BEGIN Extract to read
Polls Versus Personality and Electoral Trends

   The 2000 election is too distant to attach great significance to polls, which fluctuate with the vagaries of the moment and offer only a snapshot in time. (At this early stage of the campaign, Al Gore is lagging behind likely Republican contenders.) Poll numbers change, but ingrained personality traits do not. Thus, if voters currently find George W. Bush’s personal qualities more appealing than Al Gore’s, they will probably also find him—or an even more appealing candidate yet to emerge—more attractive in November 2000, irrespective of how well Gore may manage to define himself or his policies. What, then, can we learn from an analysis of long-term electoral trends, framed as personality effects? Factor-analytic studies have shown that the extraversion-introversion dimension is the most salient personality attribute with reference to impression formation. Furthermore, extraversion is a major element in interpersonality, charisma, personal charm, and warmth.

Research by Rubenzer, Faschingbauer, and Ones (1996; see table) support the following inferences with reference to the relationship between extraversion and electoral success:

Twentieth-Century Presidents in Descending Order of Relative Extraversion
(Adapted from Rubenzer, Faschingbauer, & Ones, 1996)

President Deviation Rank Classification
Theodore Roosevelt 2.28 1 Extravert ++
Franklin D. Roosevelt 1.78 2 Extravert +
Bill Clinton 1.38 3 Extravert +
John F. Kennedy 1.27 4 Extravert +
Lyndon B. Johnson 1.23 6 Extravert +
Ronald Reagan 0.91 7 Extravert
Harry Truman 0.89 8 Extravert
Warren Harding 0.30 11 Extravert -
Dwight D. Eisenhower 0.25 12 Extravert -
Woodrow Wilson 0.14 16 Extravert -
George Bush 0.06 18 Extravert -
Jimmy Carter -0.04 22 Introvert -
Gerald Ford -0.05 23 Introvert -
William Taft -0.16 26 Introvert -
(Bob Dole) (-0.52) --- (Introvert)
END Extract to read
- _Requirements_:
(a) In the passage on presidential extraversion, which personality dimension do factor-analytic studies identify as the most salient for impression formation?
(b) Continue the passage on presidential extraversion from the point where it stops.
The rows that come next play no part in working with the passage on presidential extraversion.
BEGIN Dataset entries
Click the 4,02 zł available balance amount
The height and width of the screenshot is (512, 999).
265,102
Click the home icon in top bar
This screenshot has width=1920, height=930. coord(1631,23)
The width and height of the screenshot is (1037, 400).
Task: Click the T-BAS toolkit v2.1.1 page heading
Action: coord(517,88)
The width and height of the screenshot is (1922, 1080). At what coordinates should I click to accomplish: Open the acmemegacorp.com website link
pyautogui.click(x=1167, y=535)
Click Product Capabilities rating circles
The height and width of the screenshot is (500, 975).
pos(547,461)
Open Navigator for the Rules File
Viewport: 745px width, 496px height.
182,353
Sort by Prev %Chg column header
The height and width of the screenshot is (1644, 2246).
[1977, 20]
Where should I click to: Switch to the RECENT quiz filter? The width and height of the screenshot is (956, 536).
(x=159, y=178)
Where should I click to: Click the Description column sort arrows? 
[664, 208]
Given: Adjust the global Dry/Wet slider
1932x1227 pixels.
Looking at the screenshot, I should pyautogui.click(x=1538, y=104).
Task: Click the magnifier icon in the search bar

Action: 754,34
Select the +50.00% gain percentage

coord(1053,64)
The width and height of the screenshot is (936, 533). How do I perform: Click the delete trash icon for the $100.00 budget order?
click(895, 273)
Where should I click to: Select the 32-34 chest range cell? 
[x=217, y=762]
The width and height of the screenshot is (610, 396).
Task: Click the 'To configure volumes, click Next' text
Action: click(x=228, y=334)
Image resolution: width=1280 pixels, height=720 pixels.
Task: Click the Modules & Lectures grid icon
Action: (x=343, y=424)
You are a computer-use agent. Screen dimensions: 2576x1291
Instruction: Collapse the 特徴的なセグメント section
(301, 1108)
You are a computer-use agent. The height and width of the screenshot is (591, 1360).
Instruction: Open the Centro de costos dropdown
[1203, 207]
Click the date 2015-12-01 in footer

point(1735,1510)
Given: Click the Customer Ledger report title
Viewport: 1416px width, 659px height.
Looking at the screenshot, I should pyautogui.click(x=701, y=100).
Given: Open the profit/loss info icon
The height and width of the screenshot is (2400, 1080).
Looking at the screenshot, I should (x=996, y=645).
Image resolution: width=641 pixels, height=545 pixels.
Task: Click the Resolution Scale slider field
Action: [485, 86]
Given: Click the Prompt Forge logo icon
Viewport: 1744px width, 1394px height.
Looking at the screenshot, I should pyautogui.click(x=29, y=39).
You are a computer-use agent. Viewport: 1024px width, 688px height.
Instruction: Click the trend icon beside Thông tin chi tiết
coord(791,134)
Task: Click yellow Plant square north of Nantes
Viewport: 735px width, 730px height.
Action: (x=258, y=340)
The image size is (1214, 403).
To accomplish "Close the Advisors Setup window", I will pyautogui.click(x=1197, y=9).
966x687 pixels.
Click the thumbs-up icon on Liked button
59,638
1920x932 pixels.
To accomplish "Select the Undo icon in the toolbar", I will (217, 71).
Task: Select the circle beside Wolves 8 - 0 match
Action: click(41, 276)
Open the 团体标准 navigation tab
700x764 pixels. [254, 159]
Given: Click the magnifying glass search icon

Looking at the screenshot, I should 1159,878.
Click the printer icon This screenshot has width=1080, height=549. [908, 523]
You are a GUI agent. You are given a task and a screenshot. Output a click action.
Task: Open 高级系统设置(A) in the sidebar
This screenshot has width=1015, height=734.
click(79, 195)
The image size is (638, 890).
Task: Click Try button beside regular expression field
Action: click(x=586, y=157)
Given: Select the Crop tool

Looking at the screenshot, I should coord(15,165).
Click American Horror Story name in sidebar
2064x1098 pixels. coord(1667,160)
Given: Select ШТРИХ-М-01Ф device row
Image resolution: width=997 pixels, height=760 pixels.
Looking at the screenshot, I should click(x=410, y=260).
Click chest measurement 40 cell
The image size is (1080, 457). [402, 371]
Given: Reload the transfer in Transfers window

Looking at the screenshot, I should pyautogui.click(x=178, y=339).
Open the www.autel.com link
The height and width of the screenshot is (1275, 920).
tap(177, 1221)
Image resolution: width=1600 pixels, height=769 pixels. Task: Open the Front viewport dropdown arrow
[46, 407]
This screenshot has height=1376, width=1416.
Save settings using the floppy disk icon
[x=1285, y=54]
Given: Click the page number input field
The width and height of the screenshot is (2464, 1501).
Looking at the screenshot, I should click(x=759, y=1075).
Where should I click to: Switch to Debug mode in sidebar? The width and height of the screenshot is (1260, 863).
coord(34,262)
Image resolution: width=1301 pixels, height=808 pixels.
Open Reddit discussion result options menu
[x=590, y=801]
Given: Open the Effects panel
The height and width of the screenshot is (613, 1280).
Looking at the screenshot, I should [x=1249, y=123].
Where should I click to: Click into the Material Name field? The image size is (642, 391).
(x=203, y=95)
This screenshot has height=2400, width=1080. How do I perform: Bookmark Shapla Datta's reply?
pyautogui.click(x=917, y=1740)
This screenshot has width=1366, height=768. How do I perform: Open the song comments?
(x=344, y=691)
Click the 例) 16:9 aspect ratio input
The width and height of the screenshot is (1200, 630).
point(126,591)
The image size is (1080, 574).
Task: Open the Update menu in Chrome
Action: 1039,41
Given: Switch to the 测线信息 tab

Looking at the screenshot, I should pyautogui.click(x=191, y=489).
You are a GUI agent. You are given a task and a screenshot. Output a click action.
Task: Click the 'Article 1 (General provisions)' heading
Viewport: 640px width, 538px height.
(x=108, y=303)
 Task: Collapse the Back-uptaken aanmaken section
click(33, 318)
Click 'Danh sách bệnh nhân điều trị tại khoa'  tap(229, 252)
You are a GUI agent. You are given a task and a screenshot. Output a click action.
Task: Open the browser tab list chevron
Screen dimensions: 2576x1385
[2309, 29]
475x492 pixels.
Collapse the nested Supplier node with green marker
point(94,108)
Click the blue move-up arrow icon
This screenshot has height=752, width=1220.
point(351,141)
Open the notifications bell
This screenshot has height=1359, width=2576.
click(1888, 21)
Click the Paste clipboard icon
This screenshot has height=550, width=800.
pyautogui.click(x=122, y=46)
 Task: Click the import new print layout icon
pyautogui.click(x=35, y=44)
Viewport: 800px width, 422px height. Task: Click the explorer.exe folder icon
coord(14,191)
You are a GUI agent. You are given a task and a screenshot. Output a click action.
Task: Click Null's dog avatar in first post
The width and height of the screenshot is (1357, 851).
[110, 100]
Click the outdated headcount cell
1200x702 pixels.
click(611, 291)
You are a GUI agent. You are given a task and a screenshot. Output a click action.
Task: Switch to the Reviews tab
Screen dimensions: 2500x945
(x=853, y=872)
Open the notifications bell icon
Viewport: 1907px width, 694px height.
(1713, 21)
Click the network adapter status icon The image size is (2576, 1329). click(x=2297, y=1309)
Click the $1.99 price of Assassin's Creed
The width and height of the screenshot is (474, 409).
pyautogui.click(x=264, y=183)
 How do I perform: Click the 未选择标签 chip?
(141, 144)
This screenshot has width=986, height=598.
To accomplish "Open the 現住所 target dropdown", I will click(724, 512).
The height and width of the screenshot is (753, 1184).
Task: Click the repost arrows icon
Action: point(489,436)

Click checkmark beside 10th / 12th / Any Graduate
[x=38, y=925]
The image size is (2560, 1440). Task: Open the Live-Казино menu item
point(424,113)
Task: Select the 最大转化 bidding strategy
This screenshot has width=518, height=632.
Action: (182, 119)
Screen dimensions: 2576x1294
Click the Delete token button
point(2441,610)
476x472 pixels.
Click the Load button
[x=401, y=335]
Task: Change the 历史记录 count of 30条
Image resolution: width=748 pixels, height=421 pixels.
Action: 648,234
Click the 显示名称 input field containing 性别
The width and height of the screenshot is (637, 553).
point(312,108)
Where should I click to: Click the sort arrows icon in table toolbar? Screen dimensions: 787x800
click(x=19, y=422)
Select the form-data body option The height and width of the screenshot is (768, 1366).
END Dataset entries
- _Task-by-task results_:
(a) The extraversion-introversion dimension.

(b)
Richard M. Nixon -1.01 37 Introvert +
Herbert Hoover -1.43 40 Introvert +
Calvin Coolidge -2.27 41 Introvert ++

Personality and Public Perception

    As I noted earlier, one of the first qualities—other than physical appearance—that people notice about others is whether they are outgoing or introverted. This provides a context for the conventional wisdom that Al Gore is "stiff and wooden." Personality theorist Theodore Millon (1996) sums up the outward appearance of highly introverted personalities as "boring, unanimated, robotic, phlegmatic, displaying deficits in activation, motoric expressiveness, and spontaneity" (p. 230). Transposed to the jargon of psychology, Gore’s wooden stiffness is a function of his underlying introversion.

    But Al Gore’s personal political style is not merely a function of introversion; as noted, the vice president is also conscientious. Conscientious personalities, according to Millon (1996), are expressively disciplined; they maintain "a regulated, highly structured and strictly organized" (p. 515) lifestyle. A characteristically solemn mood state is conveyed in an unrelaxed, tense demeanor associated with tight emotional control. Not surprisingly, Gore is publicly perceived as stiff and formal. Not to put too fine a point on the distinction, Gore’s stiffness reveals his conscientiousness, whereas his wooden demeanor serves as metaphor for his introversion.

    The psychological prescription for Al Gore to win the election is to quit his self-effacing jokes and get the message out that his stiffness serves as concrete proof of his essential honesty and integrity—conscientiousness—and that his wooden reserve—introversion—will serve him well in focusing on the business of governing, unencumbered by the scourge of poll-driven decision making and a counterfeit "connect-with-people" leadership style.

References

Costa, P. T., Jr., & McCrae, R. R. (Eds.). (1985). The NEO Personality Inventory manual. Odessa, FL: Psychological Assessment Resources.

Immelman, A. (1998, July). The political personality of U.S. vice president Al Gore. Paper presented at the Twenty-First Annual Scientific Meeting of the International Society of Political Psychology, Montréal, Québec.

Millon, T. (1994). Millon Index of Personality Styles manual. San Antonio, TX: Psychological Corporation.

Millon, T. (1996). Disorders of personality: DSM-IV and beyond (2nd ed.). New York: Wiley.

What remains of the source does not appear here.